Unhappy Harlem protesters, who helped to elect her, promise to be there to greet them.

[Notes From The Frontlines]

Compared to most of the country, even if early 21st century New York city remains too stratified, it’s still far more cosmopolitan than most other communities.

Just consider, for example, the profusion of authentic ethnic restaurants found in Queens, or the excellent and inexpensive jazz clubs of Harlem. Whenever we choose, emerging from some new subway stop, we can enrich our lives by engaging a wide variety of people and cultural experiences, largely unavailable elsewhere.

Oddly enough, the more we encounter different kinds of people, the more we become familiar with our common humanity, good and bad. Living in New York helps to give one a new perspective on the value of the golden rule. “But, alas!,” warns a friend, “Unless something affects you directly, you’re unlikely to genuinely care about it or get involved.”

Peter Hellman, once New York Magazine’s leading journalist, now writes about wine for The Sun. Talking-over the Passover dinner we recently shared with his neighbors the Epsteins, we drifted into a conversation about the Holocaust.

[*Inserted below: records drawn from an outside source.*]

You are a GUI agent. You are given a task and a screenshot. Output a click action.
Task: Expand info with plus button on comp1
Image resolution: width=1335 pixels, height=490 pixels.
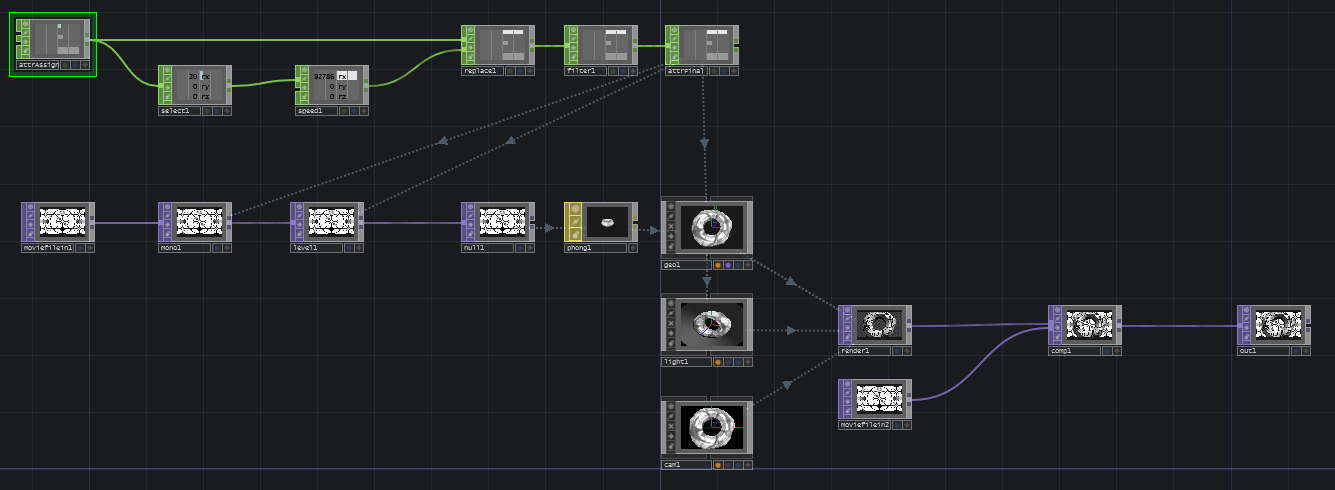click(x=1116, y=351)
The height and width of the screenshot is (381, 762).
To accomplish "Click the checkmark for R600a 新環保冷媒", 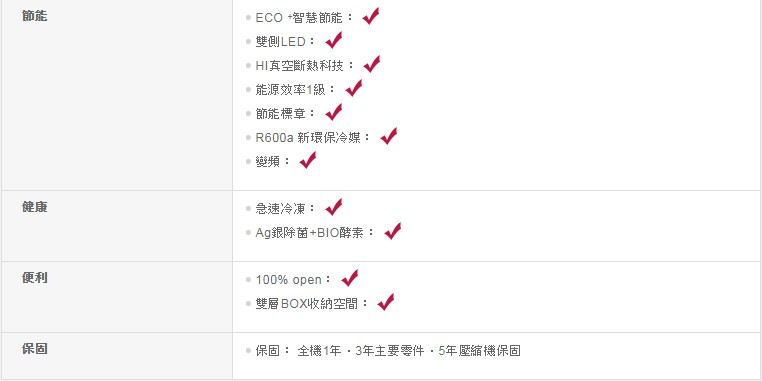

In a recent TV documentary, an Auschwitz survivor speculates, ‘that she was spared to bare witness‘, to lend her voice to others warning that evil so horrifying ought never to be allowed to happen again.

Just what does “never again” mean? Pessimistically, Peter and I conclude that man’s basest inhumanity reoccurs all the time. Slavery, human trafficking and genocide flourish daily.

It’s dinner time. We watch CNN shocked as a starving mother offers cakes, baked from fine sand and butter, to her small children. They eat ravenously and we’re distressed. Yet, not-with-standing the weight we’ve put on in middle age, we eat heartily too.

No, it’s not that we’re unconcerned, but preoccupied and uncertain of what effective action we might take. What’s more, we’re without exemplary leadership.

It’s like this regarding the rezoning of 125thStreet in Harlem as well. One by one, bit, by bit, the amazing thousand unique enclaves composing our beloved metropolis, are assaulted by the prospect of unwanted, unwise and discriminatory change. So far, franticly trying to just get by, we’ve failed to join forces to confront our overwhelming enemy. Soon, before it’s too late, we must!

By now you’ve heard about how the river-to-river rezoning was approved by the City Council--- 47-to-2. Members Avella and Charles Barron, were the heroes of the day. So were a fiery group 50 Harlemites. Young, old, Black, White, Latino, straight, gay---- they angrily and loudly jeered as a pre-selected cheering section applauded the sealing of Harlem’s fate.

Doing her best to sound like Angela Davis, Council Member Inez Dickens, tried to spin the dirty deed as fulfillment of her promise to deliver jobs and greater opportunity to her district. Robert Jackson, stung to be lustily dismissed by the protesters as “an Uncle Tom sell-out, ” demanded that a visibly shaken Speaker, Christine Quinn, “ clear the balcony!” Routinely, the media have highlighted how crucial their support was. Without it, the zoning would have failed.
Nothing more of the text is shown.